The year 2020 became one of the toughest years for insurance companies as death claims surged to levels not seen in recent history.
Insurers discovered that there were R587.3 million paid to fraudulent claims in 2020. Funeral claims made up most of those fraud cases, with a staggering 71%. That means that 2 282 of the 3 186 reported fraudulent cases were related to funeral cover.
ASISA the insurance representative body not surprised
The Association for Savings and Investment South Africa (Asisa), which is the insurance industry’s representative body, said it was not surprised. Even before the pandemic brought on a whole new level of desperation amongst citizens, insurance fraud was common in South Africa. In 2019, a total of 2 837 fraudulent and dishonest claims were reported. This amount values R537.1 million.
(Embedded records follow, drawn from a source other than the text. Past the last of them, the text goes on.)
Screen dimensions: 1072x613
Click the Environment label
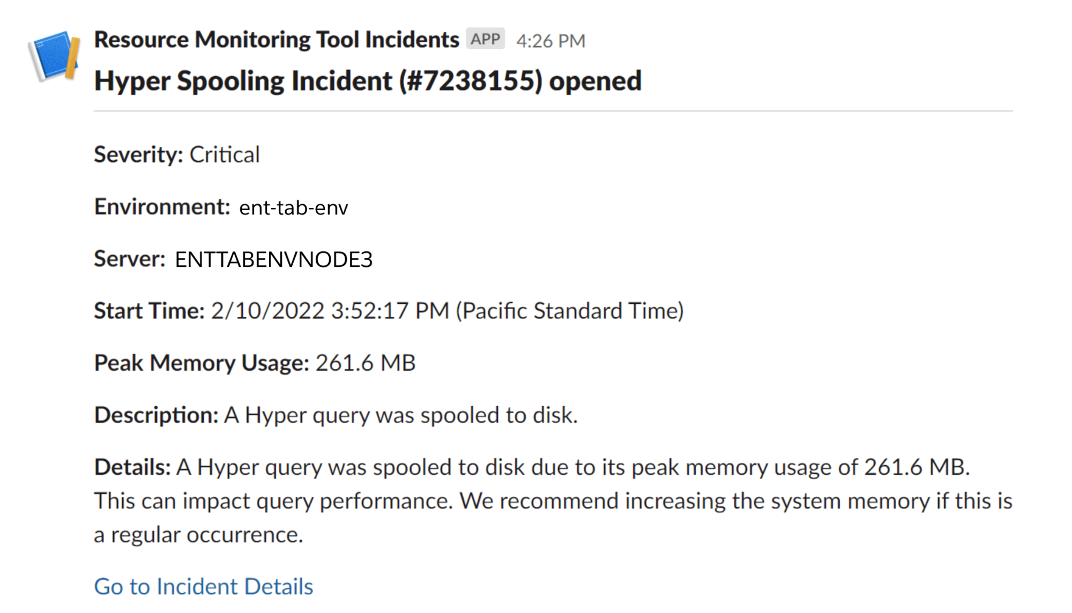click(162, 207)
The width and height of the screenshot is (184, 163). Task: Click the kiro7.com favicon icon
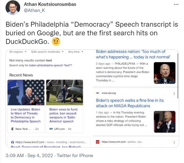coord(13,142)

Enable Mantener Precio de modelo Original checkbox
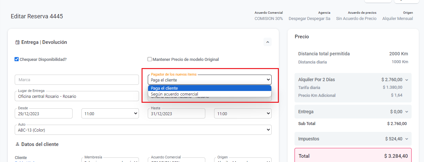[150, 59]
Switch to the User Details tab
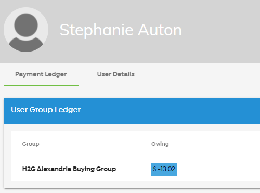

According to Megan Govender, the convenor of the Asisa forensics standing committee, funeral insurance has always been an easy target for fraudsters.
“Since funeral insurance policies do not require blood tests and medical examinations and are designed to pay out quickly and without hassle when an insured family member dies, criminals and dishonest individuals most commonly try their luck in this space,” said Govender.
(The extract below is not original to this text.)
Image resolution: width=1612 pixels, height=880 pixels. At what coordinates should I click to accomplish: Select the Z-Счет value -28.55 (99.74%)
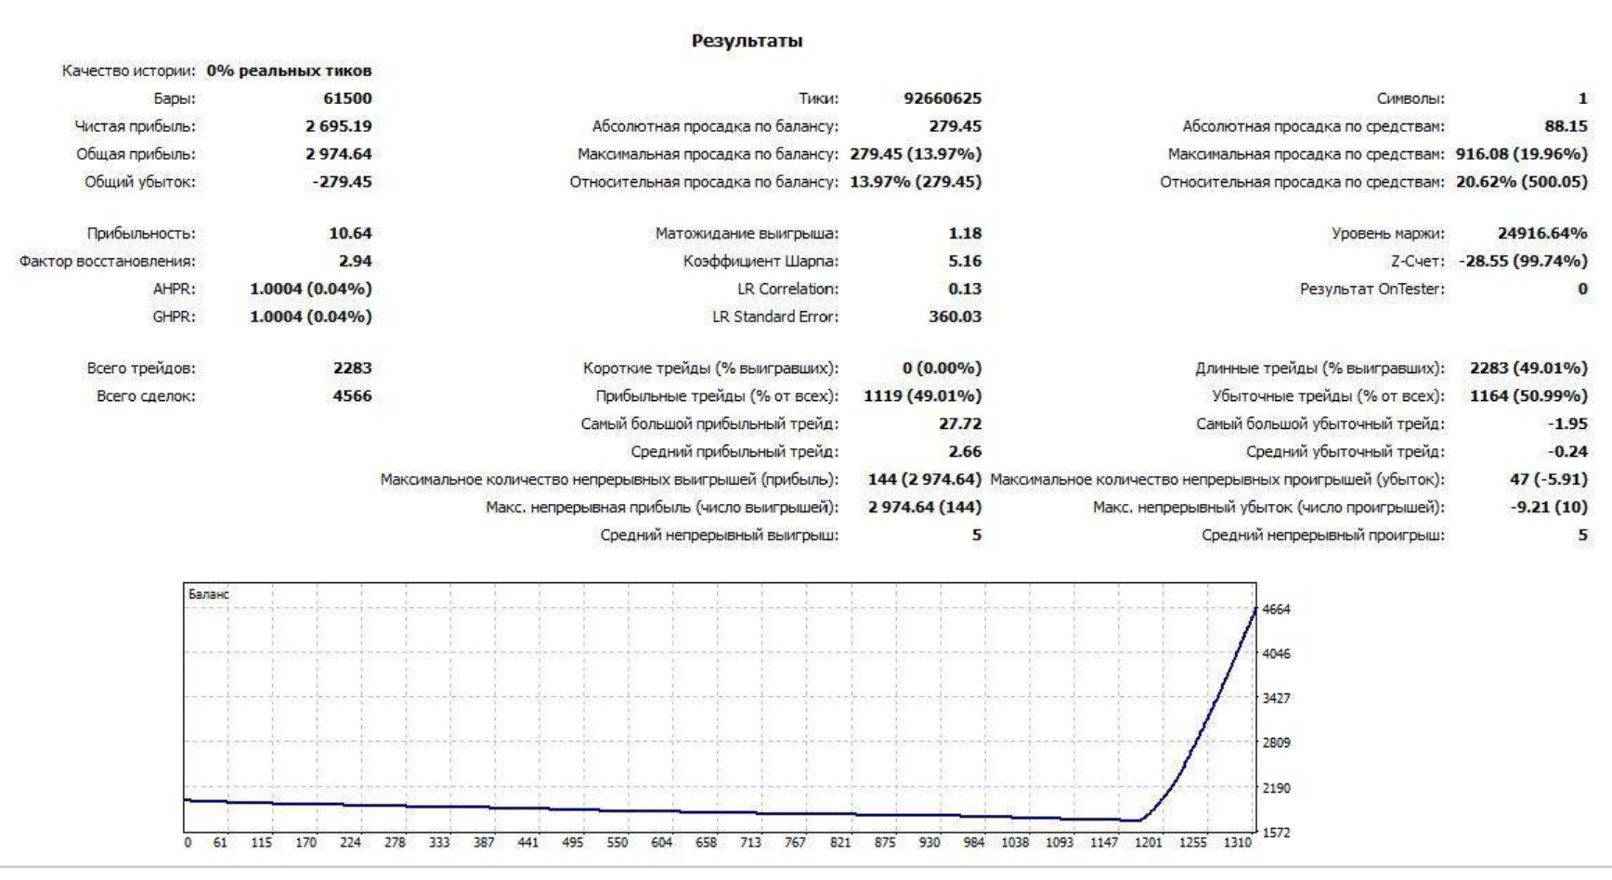[1523, 261]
The pandemic causing crime to spike
And with that, Covid-19 has only made matters worst. As people started losing jobs, more and more felt the desperate need to resort to crime. And because the death toll was at an all-time high due to the pandemic, it was easier to source dead bodies for fraudulent claims. From buying bodies at a mortuary to targeting drug addicts and alcoholics, fraudsters definitely have a few tricks up their sleeve.